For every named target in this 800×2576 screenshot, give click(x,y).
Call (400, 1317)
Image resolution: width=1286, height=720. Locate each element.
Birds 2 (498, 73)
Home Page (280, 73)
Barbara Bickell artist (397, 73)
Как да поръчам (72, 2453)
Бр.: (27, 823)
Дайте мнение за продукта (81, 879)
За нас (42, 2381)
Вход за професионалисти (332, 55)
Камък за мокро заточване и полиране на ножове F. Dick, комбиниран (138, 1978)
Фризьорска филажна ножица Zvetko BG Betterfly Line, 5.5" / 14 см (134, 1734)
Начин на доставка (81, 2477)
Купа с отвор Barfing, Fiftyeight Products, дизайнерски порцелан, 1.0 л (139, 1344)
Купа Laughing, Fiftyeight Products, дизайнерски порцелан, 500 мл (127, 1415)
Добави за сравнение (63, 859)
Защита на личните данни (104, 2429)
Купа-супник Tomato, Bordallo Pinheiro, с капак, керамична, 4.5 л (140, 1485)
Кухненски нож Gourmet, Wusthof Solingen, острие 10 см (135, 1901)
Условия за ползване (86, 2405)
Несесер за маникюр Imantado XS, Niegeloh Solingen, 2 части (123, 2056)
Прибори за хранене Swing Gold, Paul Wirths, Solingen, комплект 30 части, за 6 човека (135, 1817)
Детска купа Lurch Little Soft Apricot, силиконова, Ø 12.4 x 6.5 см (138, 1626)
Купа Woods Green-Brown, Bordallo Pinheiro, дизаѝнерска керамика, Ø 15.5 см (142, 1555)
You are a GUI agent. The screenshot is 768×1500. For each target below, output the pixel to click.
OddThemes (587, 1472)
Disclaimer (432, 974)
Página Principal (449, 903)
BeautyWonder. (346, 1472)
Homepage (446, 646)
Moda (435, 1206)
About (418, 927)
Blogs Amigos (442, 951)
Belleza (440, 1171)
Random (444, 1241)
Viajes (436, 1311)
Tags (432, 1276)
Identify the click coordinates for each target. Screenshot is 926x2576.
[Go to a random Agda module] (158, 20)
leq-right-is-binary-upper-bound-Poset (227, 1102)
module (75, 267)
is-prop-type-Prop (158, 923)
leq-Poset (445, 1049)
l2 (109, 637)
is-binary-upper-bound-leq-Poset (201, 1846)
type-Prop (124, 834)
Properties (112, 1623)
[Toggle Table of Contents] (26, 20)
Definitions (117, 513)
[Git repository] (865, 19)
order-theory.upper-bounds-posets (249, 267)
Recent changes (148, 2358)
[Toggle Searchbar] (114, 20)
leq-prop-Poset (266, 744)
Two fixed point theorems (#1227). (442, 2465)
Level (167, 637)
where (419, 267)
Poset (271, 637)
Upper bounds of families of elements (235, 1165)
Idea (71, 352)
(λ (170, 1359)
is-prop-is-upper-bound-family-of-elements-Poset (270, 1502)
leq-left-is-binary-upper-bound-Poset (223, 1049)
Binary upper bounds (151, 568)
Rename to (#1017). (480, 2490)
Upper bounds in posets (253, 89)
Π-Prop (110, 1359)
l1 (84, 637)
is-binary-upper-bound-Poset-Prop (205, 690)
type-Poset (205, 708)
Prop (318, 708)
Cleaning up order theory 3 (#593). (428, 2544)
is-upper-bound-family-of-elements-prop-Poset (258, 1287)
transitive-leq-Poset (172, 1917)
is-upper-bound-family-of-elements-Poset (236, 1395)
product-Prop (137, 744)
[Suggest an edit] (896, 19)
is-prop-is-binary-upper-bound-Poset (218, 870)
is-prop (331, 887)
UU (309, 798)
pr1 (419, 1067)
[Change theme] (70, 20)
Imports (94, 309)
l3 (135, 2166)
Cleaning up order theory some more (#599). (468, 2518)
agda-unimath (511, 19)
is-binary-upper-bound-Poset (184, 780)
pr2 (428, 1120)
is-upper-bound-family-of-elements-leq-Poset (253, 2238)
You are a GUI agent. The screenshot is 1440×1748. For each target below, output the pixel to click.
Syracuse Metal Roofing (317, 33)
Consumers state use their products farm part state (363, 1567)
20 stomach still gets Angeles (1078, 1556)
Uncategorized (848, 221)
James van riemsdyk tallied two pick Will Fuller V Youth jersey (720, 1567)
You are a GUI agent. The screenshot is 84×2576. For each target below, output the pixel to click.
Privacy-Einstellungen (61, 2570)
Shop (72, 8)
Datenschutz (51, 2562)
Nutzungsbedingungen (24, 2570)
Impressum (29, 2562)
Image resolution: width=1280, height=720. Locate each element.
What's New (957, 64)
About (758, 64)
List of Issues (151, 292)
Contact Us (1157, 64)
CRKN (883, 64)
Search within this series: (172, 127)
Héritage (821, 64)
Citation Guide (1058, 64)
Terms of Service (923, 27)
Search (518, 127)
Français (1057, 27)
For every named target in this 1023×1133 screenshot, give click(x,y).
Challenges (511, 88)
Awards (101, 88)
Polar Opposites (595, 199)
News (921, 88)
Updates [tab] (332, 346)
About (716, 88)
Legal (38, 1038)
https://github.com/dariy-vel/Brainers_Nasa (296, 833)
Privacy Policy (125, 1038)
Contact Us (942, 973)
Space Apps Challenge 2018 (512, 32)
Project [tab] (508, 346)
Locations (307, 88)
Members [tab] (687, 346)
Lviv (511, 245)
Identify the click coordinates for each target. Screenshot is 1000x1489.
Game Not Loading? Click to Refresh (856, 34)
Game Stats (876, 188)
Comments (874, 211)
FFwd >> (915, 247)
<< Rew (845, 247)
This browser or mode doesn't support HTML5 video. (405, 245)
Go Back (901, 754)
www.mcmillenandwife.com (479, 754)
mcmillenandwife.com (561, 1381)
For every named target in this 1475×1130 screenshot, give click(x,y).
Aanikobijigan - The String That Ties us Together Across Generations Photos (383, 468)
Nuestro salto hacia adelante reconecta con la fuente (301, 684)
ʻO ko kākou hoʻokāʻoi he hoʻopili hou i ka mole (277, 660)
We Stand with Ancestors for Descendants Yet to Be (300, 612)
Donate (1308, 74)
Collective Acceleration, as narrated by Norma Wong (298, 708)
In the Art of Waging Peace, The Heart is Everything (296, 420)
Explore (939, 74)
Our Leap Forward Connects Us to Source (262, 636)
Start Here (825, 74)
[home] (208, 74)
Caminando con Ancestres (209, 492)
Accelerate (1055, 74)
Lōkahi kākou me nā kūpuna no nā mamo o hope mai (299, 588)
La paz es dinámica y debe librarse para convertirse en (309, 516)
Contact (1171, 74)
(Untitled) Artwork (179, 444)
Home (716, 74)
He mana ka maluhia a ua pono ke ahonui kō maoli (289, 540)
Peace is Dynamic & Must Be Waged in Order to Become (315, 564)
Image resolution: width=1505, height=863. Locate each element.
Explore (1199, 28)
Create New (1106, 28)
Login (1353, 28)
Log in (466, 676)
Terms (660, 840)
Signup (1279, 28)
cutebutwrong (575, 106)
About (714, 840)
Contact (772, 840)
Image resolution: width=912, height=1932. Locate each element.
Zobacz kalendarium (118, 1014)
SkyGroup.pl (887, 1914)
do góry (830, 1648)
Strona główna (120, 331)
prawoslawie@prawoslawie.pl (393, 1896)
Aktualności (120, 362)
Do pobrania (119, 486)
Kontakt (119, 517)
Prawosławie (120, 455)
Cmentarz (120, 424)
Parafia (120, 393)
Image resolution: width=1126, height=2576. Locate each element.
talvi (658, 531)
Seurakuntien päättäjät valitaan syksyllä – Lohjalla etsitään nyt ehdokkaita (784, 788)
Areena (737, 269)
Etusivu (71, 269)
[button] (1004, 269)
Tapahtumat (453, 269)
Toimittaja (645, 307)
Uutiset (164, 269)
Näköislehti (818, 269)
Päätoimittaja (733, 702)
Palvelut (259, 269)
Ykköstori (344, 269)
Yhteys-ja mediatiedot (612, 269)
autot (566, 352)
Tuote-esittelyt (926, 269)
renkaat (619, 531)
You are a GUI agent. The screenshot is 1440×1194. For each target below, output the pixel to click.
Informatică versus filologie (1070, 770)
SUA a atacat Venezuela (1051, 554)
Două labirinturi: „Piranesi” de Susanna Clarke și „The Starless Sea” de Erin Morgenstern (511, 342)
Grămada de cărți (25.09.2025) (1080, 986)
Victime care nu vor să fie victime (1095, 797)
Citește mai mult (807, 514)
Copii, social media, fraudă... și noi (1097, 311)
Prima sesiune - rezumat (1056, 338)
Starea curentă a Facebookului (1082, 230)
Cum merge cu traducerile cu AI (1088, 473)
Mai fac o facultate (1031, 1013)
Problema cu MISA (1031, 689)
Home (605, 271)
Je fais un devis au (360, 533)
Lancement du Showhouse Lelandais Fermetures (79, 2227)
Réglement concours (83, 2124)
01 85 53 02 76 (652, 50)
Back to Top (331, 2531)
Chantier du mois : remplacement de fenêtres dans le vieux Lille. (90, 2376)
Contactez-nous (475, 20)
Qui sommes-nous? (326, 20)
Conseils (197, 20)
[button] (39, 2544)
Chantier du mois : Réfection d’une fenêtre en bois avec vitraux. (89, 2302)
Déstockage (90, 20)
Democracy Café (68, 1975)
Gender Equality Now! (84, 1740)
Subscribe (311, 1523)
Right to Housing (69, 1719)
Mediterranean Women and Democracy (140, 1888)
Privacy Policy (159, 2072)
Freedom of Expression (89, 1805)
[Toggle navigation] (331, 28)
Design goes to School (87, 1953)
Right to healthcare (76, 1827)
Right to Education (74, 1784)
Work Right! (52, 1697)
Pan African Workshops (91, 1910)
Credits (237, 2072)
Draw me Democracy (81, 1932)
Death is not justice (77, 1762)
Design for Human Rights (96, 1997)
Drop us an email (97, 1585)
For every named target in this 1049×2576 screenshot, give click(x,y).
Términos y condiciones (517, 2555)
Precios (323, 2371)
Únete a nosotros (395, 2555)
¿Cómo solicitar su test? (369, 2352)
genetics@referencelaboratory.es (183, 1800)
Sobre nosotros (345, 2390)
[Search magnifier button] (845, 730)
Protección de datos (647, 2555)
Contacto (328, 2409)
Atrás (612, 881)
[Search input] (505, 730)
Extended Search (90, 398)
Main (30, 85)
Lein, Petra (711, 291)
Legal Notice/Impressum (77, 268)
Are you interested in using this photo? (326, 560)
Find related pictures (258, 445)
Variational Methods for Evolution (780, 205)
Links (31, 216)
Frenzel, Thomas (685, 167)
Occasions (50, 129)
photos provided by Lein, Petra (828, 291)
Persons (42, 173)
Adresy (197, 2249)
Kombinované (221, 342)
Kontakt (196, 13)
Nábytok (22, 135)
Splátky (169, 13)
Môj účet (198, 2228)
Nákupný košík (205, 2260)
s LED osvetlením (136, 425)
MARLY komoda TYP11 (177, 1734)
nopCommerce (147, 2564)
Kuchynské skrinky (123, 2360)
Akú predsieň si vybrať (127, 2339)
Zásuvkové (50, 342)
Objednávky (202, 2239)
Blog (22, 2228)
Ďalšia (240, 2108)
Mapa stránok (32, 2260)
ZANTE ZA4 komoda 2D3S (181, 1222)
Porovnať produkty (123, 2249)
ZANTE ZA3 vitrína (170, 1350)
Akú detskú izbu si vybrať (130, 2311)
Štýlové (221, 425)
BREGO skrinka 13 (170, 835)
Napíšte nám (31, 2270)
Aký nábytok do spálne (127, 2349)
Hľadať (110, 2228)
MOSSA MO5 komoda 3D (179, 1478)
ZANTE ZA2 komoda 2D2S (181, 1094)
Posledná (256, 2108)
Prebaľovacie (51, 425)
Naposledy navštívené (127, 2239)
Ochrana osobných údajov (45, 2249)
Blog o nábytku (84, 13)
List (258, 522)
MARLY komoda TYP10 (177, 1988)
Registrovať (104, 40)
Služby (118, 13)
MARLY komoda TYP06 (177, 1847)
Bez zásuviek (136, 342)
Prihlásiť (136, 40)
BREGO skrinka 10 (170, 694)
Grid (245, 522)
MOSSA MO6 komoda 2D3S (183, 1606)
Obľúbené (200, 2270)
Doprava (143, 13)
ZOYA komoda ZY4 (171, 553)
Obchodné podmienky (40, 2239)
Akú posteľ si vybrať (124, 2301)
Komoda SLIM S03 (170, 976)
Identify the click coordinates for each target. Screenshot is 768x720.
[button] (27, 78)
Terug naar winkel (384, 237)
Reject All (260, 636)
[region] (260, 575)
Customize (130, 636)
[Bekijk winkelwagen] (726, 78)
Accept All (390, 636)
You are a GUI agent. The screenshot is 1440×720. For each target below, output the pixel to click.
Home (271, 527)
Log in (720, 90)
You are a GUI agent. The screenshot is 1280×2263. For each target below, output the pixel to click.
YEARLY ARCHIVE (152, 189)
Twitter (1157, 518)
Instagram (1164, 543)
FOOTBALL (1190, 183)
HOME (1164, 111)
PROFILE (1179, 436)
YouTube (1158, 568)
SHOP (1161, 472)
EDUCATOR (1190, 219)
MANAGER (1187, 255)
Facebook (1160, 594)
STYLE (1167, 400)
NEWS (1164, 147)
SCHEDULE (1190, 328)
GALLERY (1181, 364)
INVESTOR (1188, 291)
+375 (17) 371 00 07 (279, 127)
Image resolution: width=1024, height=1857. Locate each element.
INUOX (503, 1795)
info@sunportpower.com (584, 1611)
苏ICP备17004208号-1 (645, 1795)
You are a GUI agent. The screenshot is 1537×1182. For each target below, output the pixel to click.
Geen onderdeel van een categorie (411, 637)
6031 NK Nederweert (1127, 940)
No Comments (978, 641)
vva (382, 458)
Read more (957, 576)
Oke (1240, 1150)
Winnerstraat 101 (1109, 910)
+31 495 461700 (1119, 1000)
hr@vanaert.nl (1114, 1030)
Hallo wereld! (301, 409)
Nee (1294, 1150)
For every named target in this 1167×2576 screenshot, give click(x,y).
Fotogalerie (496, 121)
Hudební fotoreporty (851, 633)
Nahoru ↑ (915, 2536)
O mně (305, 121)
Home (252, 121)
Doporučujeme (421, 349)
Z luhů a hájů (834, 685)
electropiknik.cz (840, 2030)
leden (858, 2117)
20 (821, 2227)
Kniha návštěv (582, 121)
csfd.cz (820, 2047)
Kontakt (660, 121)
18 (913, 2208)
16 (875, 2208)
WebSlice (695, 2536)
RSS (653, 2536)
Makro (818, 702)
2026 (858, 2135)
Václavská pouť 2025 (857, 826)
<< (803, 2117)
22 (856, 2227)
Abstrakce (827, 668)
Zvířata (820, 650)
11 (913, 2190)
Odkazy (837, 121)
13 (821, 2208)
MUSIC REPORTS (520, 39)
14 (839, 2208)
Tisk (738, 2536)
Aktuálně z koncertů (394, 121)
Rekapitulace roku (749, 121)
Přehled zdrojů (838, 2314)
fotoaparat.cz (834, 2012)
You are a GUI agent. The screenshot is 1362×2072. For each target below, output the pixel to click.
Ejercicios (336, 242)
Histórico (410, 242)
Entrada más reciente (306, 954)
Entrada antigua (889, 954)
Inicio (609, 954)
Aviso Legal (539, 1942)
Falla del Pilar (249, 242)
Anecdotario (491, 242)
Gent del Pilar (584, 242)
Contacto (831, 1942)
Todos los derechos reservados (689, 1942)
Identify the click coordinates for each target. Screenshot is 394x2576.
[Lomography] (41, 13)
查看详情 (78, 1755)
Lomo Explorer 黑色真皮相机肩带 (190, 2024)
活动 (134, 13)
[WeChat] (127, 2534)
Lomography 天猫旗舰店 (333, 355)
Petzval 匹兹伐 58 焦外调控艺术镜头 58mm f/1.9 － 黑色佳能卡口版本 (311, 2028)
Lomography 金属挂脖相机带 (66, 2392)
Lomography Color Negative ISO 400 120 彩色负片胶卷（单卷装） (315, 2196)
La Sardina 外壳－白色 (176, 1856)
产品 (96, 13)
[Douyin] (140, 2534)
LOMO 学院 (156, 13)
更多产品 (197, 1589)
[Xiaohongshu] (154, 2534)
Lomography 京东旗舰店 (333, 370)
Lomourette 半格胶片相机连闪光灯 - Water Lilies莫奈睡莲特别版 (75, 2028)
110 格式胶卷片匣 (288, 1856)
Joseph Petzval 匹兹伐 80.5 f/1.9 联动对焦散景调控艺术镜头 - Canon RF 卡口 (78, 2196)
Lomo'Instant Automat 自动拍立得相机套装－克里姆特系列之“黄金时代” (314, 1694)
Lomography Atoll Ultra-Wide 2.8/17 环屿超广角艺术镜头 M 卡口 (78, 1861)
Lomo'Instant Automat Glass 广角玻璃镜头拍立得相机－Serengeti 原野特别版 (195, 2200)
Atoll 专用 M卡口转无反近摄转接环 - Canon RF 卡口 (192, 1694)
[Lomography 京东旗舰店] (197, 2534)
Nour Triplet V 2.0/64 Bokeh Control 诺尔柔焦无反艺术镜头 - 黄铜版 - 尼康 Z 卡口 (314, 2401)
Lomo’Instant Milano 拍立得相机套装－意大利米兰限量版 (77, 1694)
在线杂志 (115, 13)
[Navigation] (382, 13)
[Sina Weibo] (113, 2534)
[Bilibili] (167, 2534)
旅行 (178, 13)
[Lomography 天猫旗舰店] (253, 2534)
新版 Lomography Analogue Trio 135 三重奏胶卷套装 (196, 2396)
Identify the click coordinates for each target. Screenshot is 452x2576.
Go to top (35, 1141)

_Problem details_.
In the records, rewrite the lines from the line with "Rekapitulace roku (749, 121)" up to and including the line with "Todos los derechos reservados (689, 1942)", and only those lines. Replace "Anecdotario" with "Anécdotas" and keep everything else the same.

_Result of the exercise_.
Rekapitulace roku (749, 121)
Přehled zdrojů (838, 2314)
fotoaparat.cz (834, 2012)
You are a GUI agent. The screenshot is 1362×2072. For each target below, output the pixel to click.
Ejercicios (336, 242)
Histórico (410, 242)
Entrada más reciente (306, 954)
Entrada antigua (889, 954)
Inicio (609, 954)
Aviso Legal (539, 1942)
Falla del Pilar (249, 242)
Anécdotas (491, 242)
Gent del Pilar (584, 242)
Contacto (831, 1942)
Todos los derechos reservados (689, 1942)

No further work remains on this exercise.